*YOUR ASSIGNMENT*.
Transcribe exactly the line that contains "You are a GUI" and every line after it to the end of the entries, and nothing more.

Saved data entries

_ _ _ _ _

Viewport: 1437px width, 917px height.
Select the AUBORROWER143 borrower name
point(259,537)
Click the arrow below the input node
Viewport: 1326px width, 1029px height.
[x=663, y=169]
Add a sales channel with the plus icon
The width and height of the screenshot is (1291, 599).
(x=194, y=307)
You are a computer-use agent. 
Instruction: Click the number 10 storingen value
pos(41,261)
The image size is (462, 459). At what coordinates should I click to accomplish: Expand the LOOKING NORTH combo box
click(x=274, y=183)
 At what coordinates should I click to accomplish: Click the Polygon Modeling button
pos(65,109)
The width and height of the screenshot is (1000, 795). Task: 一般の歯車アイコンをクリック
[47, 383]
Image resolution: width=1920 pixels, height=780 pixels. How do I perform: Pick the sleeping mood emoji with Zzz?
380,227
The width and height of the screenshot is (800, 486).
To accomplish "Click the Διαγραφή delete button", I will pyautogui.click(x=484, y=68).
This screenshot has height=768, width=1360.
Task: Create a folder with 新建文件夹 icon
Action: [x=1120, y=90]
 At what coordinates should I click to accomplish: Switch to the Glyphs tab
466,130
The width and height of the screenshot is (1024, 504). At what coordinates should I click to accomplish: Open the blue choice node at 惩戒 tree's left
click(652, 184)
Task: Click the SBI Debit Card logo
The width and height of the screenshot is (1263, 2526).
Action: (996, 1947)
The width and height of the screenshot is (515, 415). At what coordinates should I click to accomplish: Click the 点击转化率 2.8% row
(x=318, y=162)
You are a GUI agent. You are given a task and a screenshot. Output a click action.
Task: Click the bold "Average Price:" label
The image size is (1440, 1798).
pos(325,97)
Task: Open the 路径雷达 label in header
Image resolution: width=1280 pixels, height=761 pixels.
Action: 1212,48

_ _ _ _ _

*RESPONSE AREA*.
You are a GUI agent. You are given a task and a screenshot. Output a click action.
Task: Click the bold "Average Price:" label
The image size is (1440, 1798).
pos(325,97)
Task: Open the 路径雷达 label in header
Image resolution: width=1280 pixels, height=761 pixels.
Action: 1212,48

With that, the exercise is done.